┌─ Exercise data

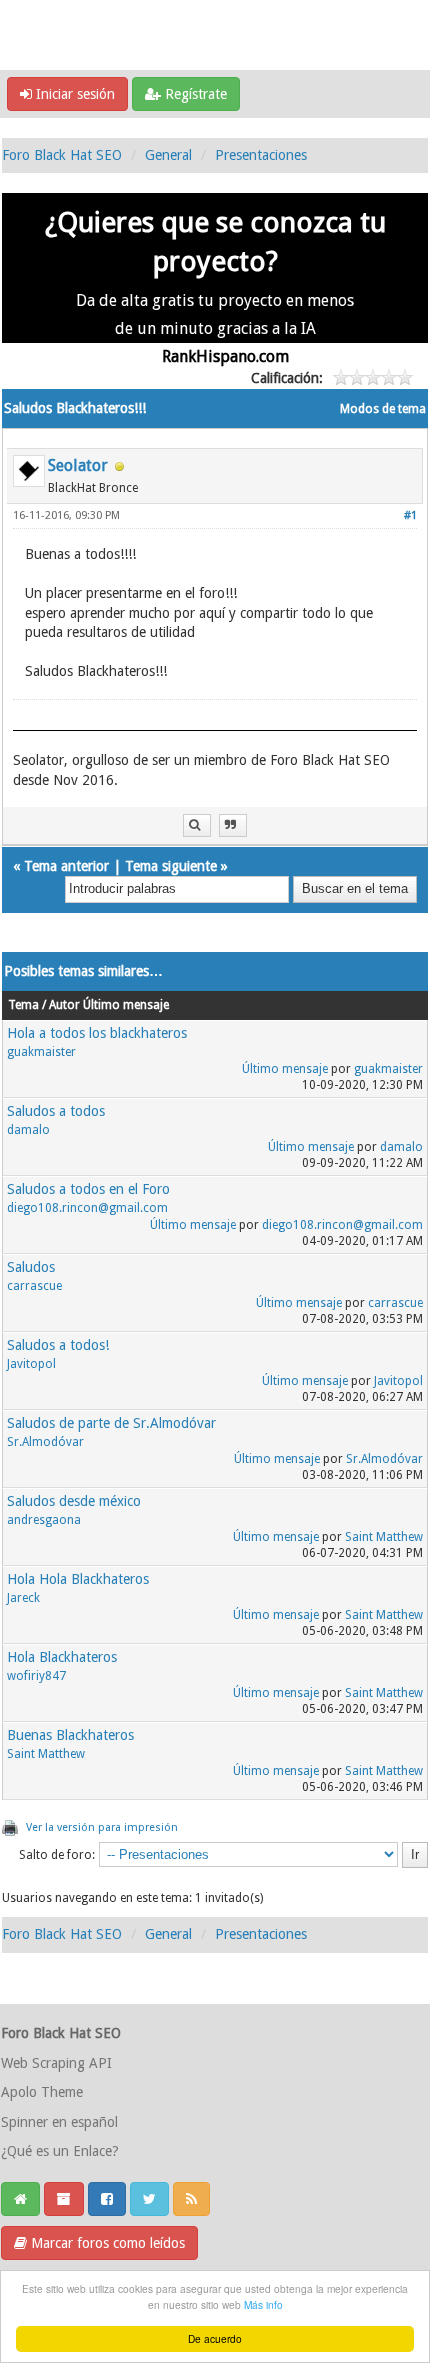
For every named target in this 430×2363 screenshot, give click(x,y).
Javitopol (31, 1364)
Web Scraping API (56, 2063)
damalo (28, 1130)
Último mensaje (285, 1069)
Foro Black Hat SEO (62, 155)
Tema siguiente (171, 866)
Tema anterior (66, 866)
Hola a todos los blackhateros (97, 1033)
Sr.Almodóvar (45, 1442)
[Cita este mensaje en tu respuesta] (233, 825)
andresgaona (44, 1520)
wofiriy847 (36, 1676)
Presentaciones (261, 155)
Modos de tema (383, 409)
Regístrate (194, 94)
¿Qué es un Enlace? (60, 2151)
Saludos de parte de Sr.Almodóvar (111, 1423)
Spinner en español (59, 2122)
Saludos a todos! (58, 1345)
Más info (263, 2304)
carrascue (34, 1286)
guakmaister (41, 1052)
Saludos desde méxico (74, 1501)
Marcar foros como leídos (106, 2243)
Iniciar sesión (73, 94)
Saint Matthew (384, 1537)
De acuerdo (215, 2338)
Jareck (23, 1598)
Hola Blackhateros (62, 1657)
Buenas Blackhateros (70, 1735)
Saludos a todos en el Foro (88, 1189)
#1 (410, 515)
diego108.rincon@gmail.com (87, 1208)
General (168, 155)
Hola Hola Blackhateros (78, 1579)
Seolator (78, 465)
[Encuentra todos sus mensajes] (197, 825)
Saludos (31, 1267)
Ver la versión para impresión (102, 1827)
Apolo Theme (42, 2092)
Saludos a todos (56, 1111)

└─

## Task statement
Print exactly the stretch of lines beginning with the one that holds "Foro Black Hat SEO (62, 155)" and ending at the last line above.

## Task result
Foro Black Hat SEO (62, 155)
Tema siguiente (171, 866)
Tema anterior (66, 866)
Hola a todos los blackhateros (97, 1033)
Sr.Almodóvar (45, 1442)
[Cita este mensaje en tu respuesta] (233, 825)
andresgaona (44, 1520)
wofiriy847 (36, 1676)
Presentaciones (261, 155)
Modos de tema (383, 409)
Regístrate (194, 94)
¿Qué es un Enlace? (60, 2151)
Saludos de parte de Sr.Almodóvar (111, 1423)
Spinner en español (59, 2122)
Saludos a todos! (58, 1345)
Más info (263, 2304)
carrascue (34, 1286)
guakmaister (41, 1052)
Saludos desde méxico (74, 1501)
Marcar foros como leídos (106, 2243)
Iniciar sesión (73, 94)
Saint Matthew (384, 1537)
De acuerdo (215, 2338)
Jareck (23, 1598)
Hola Blackhateros (62, 1657)
Buenas Blackhateros (70, 1735)
Saludos a todos en el Foro (88, 1189)
#1 (410, 515)
diego108.rincon@gmail.com (87, 1208)
General (168, 155)
Hola Hola Blackhateros (78, 1579)
Seolator (78, 465)
[Encuentra todos sus mensajes] (197, 825)
Saludos (31, 1267)
Ver la versión para impresión (102, 1827)
Apolo Theme (42, 2092)
Saludos a todos (56, 1111)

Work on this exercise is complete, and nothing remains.